Das Angebot, eine Kindertagesstätte zu errichten oder sich an den Kosten einer neuen Grundschule zu beteiligen, ist durchaus honorig – jedoch dem Vernehmen nach eben nicht bindend. Denn was bedeutet „sich zu beteiligen“? Die restlichen Kosten sowie die Folgekosten träg dann allein die Stadt und damit wir alle. War es ein Fehler, Industrie-Charakter vorschnell aufzugeben? Hätte man nicht besser vorher die Rahmenbedingungen aushandeln müssen? Frechen braucht eine weitere Grundschule. Könnte diese dann nicht auf dem hier strittigen Gelände errichtet werden?

Die Reload-Studie des Rhein-Erft-Kreises zeigt, dass für technologieorientierte Unternehmen erhebliche Entwicklungsmöglichkeiten bestehen. Frechen, als neuer Hochschulstandort braucht zukunftsfähige, gewerbliche Betriebe und technologienahe Unternehmen. Der Standort an der Bonnstraße drängt sich hierzu gerade auf. Dies zeigt sich auch im städtischen Gewerbeentwicklungskonzept, wo die Fläche mit einer besonderen Funktion für Innovation eingeplant wurde.
Die IFU ist sich sicher, dass der Standort durch die Nähe zum Autobahnkreuz West und dem hoffentlich in den nächsten Jahren erfolgten Vollanschluss der Bonnstraße an die A4, bei ausgesuchter Gewerbeansiedlung für Frechen einen erheblichen, tatsächlichen und finanziellen Vorteil bedeuten würde. Ansonsten werden andere Städte wie zum Beispiel Erftstadt, alle interessierten Gewerbeansiedlungen an sich ziehen und Frechen „verkümmert“ zu einer Wohn- und Schlafstadt ohne die notwendigen Einnahmen der Gewerbebetriebe.

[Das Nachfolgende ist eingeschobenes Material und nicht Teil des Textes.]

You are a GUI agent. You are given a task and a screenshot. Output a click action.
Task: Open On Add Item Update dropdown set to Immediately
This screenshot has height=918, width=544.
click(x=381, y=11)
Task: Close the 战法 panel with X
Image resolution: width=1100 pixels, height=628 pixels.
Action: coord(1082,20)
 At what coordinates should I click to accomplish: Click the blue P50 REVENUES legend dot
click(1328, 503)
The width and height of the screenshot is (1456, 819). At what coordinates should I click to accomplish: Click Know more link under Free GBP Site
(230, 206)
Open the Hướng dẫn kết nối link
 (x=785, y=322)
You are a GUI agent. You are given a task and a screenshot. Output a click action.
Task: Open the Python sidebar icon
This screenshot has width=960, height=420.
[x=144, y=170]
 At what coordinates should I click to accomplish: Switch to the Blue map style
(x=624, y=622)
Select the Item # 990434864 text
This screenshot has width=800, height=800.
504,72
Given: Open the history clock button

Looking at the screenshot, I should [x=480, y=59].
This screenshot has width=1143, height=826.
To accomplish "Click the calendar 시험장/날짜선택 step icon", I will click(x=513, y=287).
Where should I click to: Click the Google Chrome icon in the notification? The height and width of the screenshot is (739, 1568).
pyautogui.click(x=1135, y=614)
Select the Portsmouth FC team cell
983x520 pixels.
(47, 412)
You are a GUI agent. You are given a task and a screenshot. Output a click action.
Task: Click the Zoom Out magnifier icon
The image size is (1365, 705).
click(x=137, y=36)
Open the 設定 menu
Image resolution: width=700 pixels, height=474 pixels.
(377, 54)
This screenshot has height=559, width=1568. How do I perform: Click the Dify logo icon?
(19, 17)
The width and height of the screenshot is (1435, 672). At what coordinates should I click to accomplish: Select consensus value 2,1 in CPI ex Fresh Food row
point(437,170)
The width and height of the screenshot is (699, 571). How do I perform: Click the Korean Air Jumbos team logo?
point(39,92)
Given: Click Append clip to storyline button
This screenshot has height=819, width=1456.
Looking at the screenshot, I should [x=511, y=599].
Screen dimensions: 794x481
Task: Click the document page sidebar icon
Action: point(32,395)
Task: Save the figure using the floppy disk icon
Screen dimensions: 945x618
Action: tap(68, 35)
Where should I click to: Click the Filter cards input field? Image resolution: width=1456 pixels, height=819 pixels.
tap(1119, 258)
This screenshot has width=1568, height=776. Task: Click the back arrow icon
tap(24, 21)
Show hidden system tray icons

So sehr neuer und vor allem bezahlbarer Wohnraum wichtig ist, so sehr sollte eine Wirtschaftsflächenentwicklung aber im Vordergrund stehen. Wenn denn die zahllosen Bebauungspläne in der Stadt endlich so umgestaltet würden, dass ein Umbau, ein Ausbau oder ein Anbau möglich wäre, die zusätzlichen Wohnraum bewirken, könnte hierdurch, bezüglich der Wohnungsknappheit, eine erfolgversprechende Alternative geschaffen werden, die kurzfristig und ohne Folgekosten eines neuen Wohngebietes den gleichen Effekt hätte.

Endlich wieder Sommerempfang

Die Interessenvereinigung Frechener Unternehmen (IFU) lädt seine Mitglieder für Donnerstag, 25. August, zum Sommerempfang ein. „Nach langer Covid-bedingter Pause freuen wir uns, dass wir uns nun wieder persönlich treffen können, um uns auszutauschen, bestehende Kontakte zu vertiefen und neue Kontakte zu knüpfen“, teilt der IFU-Vorstand mit. Der Empfang findet ab 18 Uhr im Keramion, „In der einzigartigen Atmosphäre des Keramion in Frechen erwartet Sie ein kurzweiliges Programm mit viel Raum zum Netzwerken“, verspricht die IFU.